One of the submissions of the petitioners as noted above is that acquisition proceedings at the instance of Reliance Delhi Power Pvt Ltd, it being a private Company was prohibited under Section 44B. The petitioners’ case is that the said Company was a Private Ltd Company which continued as such till 31/3/2004 when it was registered as a Public Company. The submissions of Shri Rakesh Dwivedi, learned counsel appearing for the respondent No. 2 is that the Reliance Delhi Power Private Ltd was a subsidiary of M/s. Reliance Patal Ganga Private Limited a Public Company which Company held 67 percent equity in Reliance Delhi Power Private Ltd. Petitioners reply is that it is revealed from their own documents of the respondent No. 2 that M/s Reliance Patal Ganga Power Ltd. held 1700 shares representing only 17 percent of the total equity till 19/1/2004. It is emphatically submitted that on the date of application dated 19/1/2004 and the date of execution of the agreement dated 19/2/2004, Reliance Delhi Power Private Ltd was a private Company and its application was hit by prohibition under Section 44B. It is submitted that it was only on 31/3/2004 that the certificate of incorporation was made certifying change of the Company from a Private Limited Company to a Public Ltd Company which was intimated to the Government on 10/4/2004. 129. Learned counsel for the parties have referred to various documents filed in support of their respective claim. Admittedly, according to own case of the petitioners, the Company had subsequently become Public Ltd. Company. We do not find it necessary to enter into the question as to whether the Reliance Delhi Power Pvt. Ltd can be treated as subsidiary company of M/s Reliance Patal Ganga Ltd, subsequent change of the company from Private Ltd. to Public Limited Company having taken place, we leave the matter here without entering into any further discussion. 130. Now the challenge by the petitioners to the acquisition of the year 2006 i.e. notification dated 29/8/2006 needs to be considered. Submission of the petitioners is that the invocation of Urgency Clause 17(1) and dispensation of the inquiry under Section 17(4) was unjustified. There was no material with the State Government to form any opinion that there are sufficient ground for invoking Sections 17(1) and 17(4).

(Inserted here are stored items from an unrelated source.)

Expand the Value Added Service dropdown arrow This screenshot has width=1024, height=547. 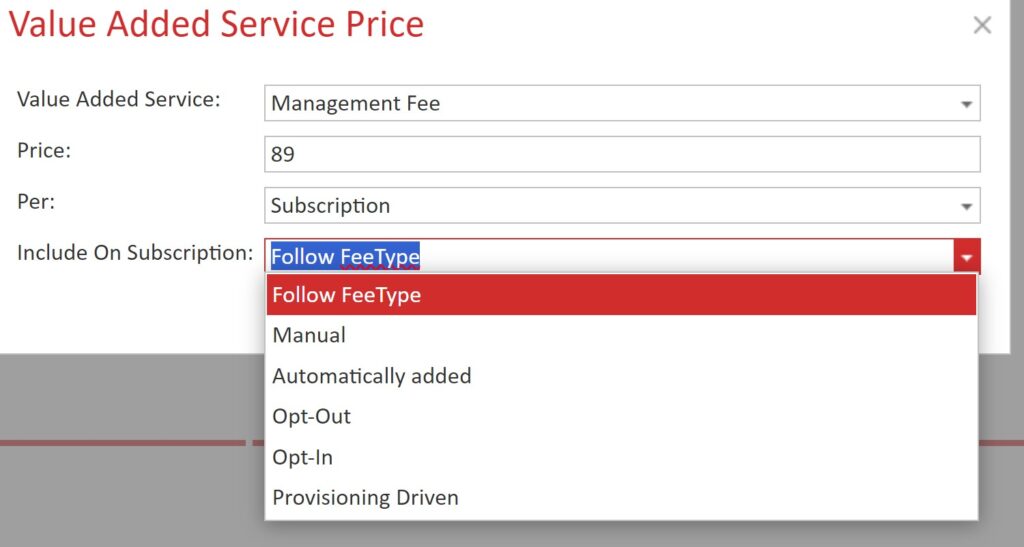pyautogui.click(x=966, y=104)
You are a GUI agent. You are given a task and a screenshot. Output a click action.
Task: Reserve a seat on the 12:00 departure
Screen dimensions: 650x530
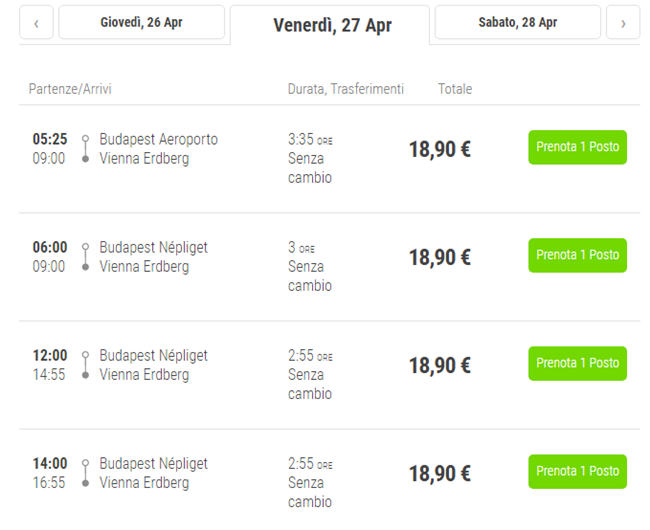577,363
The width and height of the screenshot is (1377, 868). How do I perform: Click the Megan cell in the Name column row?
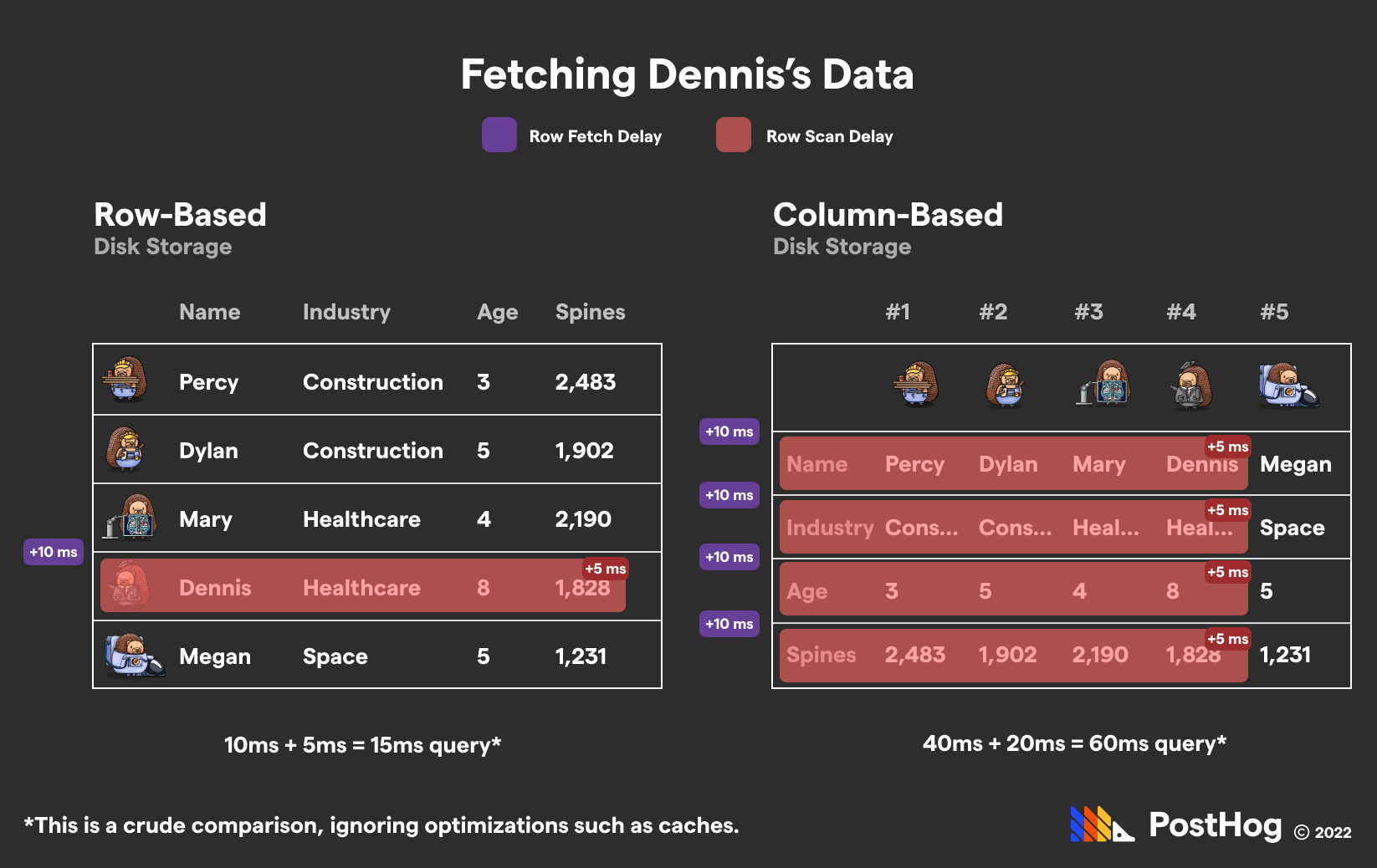coord(1295,464)
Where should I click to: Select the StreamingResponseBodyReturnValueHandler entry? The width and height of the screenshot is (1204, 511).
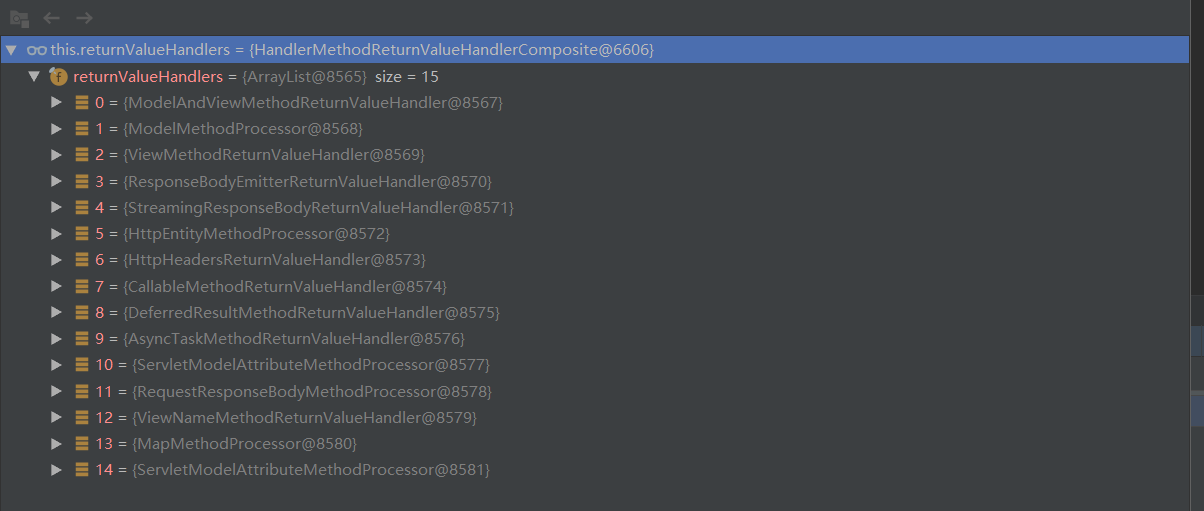304,207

Submission of the petitioners is that the invocation of Urgency Clause 17(1) and dispensation of the inquiry under Section 17(4) was unjustified. There was no material with the State Government to form any opinion that there are sufficient ground for invoking Sections 17(1) and 17(4). Reliance has been placed by the learned counsel for the petitioners on the judgment of the Supreme Court reported in Union of India and others v. Krishan Lal Arneja and others, 2004 (8) SCC 453 . After considering the provisions of Sections 4, 5A and 17 following was laid down by the Apex Court in paragraphs 15 and 16 which are quoted below : “15. These provisions clearly provide protection to a person whose land is to be acquired by providing right to object to the proposed acquisition of any land notified under Section 4; opportunity of hearing is also provided to show that the proposal to acquire the land was unwarranted; such opportunity available under Section 5A cannot be denied except in case of urgency. 16. Section 17 confers extraordinary powers on the authorities under which it can dispense with the normal procedure laid down under Section 5A of the Act in exceptional case of urgency. Such powers cannot be lightly resorted to except in case of real urgency enabling the Government to take immediate possession of the land proposed to be acquired for public purpose. A public purpose, however laudable it may be by itself is not sufficient to take aid of Section 17 to use this extraordinary power as use of such power deprives a land owner of his right in relation to immovable property to file objections for the proposed acquisition and it also dispenses with the inquiry under Section 5A of the Act. The Authority must have subjective satisfaction of the need for invoking urgency clause under Section 17 keeping in mind the nature of the public purpose, real urgency that the situation demands and the time factor i.e. whether taking possession of the property can wait for a minimum period within which the objections could be received from the land owners and the inquiry under Section 5A of the Act could be completed. In other words, if power under Section 17 is not exercised, the very purpose for which the land is being acquired urgently would be frustrated or defeated.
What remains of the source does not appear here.